Blog 5 Health & Beauty 5 Healthy & Happy 5 Breast Cancer Awareness Month

Breast Cancer Awareness Month

by | Oct 20, 2017 | Healthy & Happy, Nurse Reads | 0 comments

pinkribbon

I’ve got a bone to pick with all you nurses… Don’t get flustered just yet, though; hear me out. So there’s this notion among y’all that when it comes to your personal health, you’re invincible. I know, I know; it’s not because you literally think you’ve got something the rest of mankind doesn’t. I know how it is- life is busy, particularly YOUR life as a nurse, and since most of the time your body runs like a well-oiled machine, your first response to the words, ‘well-visit,’ is, ‘AIN’T NOBODY GOT TIME FOR THAT!’ And I get it. However, October is Breast Cancer Awareness month, and today is National Mammography Day. If there’s any disease you as a woman should be aware of, it’s this one. If I still haven’t caught your attention, then keep reading, because the following most certainly will- it’s breast cancer by the numbers according to breastcancer.org.

1. Approximately 1 in 8 women will develop invasive breast cancer in her lifetime.

2. Approximately 40,610 women in the U.S. are expected to die in 2017 from breast cancer, though death rates have been decreasing since 1989, particularly in the under 50 age range.

3. For women in the U.S., breast cancer death rates are higher than those for any other cancer, aside for lung cancer.

4. Aside for skin cancer, breast cancer is the most commonly diagnosed cancer for women in the U.S.

5. As of March 2017, there are over 3.1 million women in the U.S. with a history of breast cancer.

6. A woman’s risk of breast cancer nearly doubles if she has a first-degree relative such as a mother, sister or daughter, who has been diagnosed with breast cancer.
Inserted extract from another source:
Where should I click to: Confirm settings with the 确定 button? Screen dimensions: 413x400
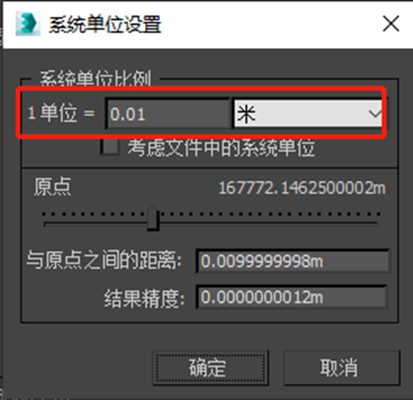[x=210, y=368]
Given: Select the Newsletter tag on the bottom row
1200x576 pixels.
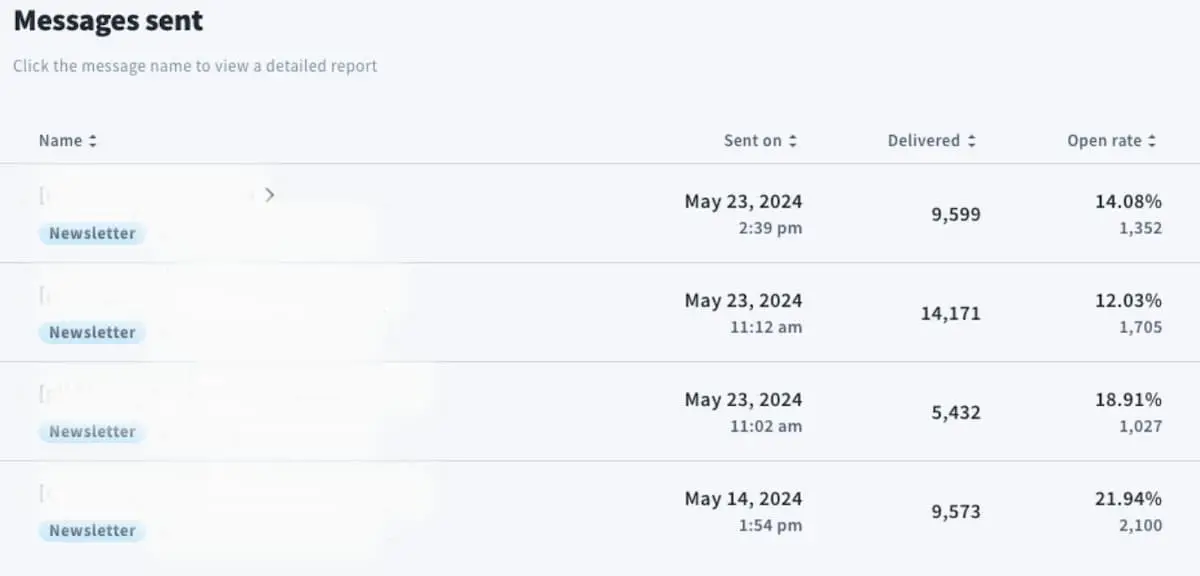Looking at the screenshot, I should pos(91,530).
However, approximately 85% of women diagnosed with breast cancer have no family history at all.

7. The greatest risk factors for breast cancer are gender (being female), and age, (getting older.)
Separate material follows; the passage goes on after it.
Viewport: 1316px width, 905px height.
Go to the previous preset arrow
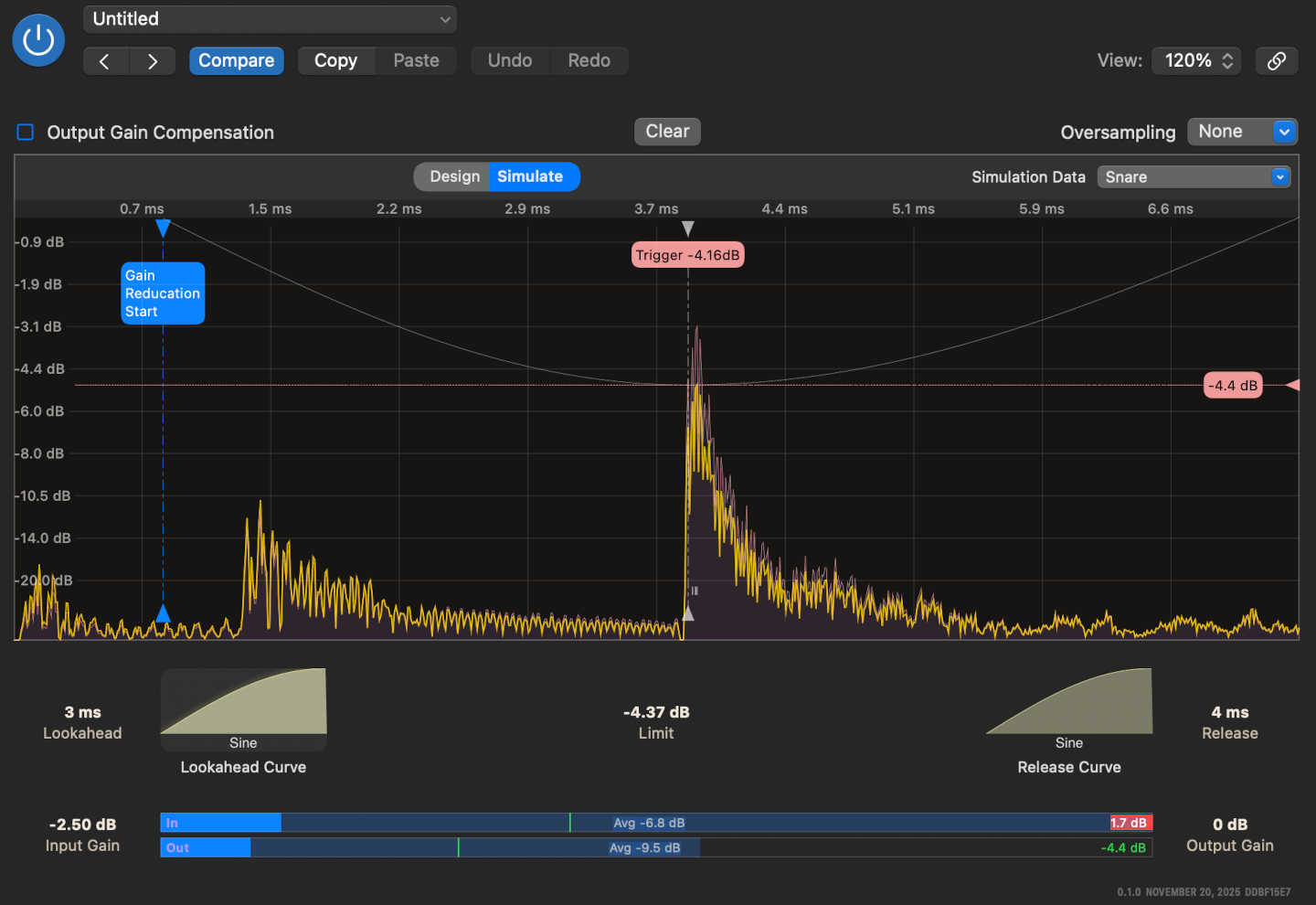pos(105,61)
The question begs to be asked. What can you and I as women do to best protect ourselves from this dreaded disease?? The simple answer is to maintain a healthy lifestyle. Eat healthy, avoid alcohol, exercise often, breastfeed if possible etc. Ultimately, though, no one can run from the disease. If it’s meant to find you it will. Which is why yearly mammograms are a must for every woman over the age of 40. Sure, those ‘save the ta-tas’ bracelets are cute, as are the breast cancer themed nursing scrubs, and going pink on Breast Cancer Awareness Day is fun, but at the end of the day, it’s not fun and games. Despite the controversy surrounding it, breast cancer screening can help find the cancer as early as possible giving the patient the best chances at a complete recovery. It’s no secret that mammograms have saved lives. And so on this National Mammography Day, I beg all you busy nurses to at least make an appointment for a mammogram.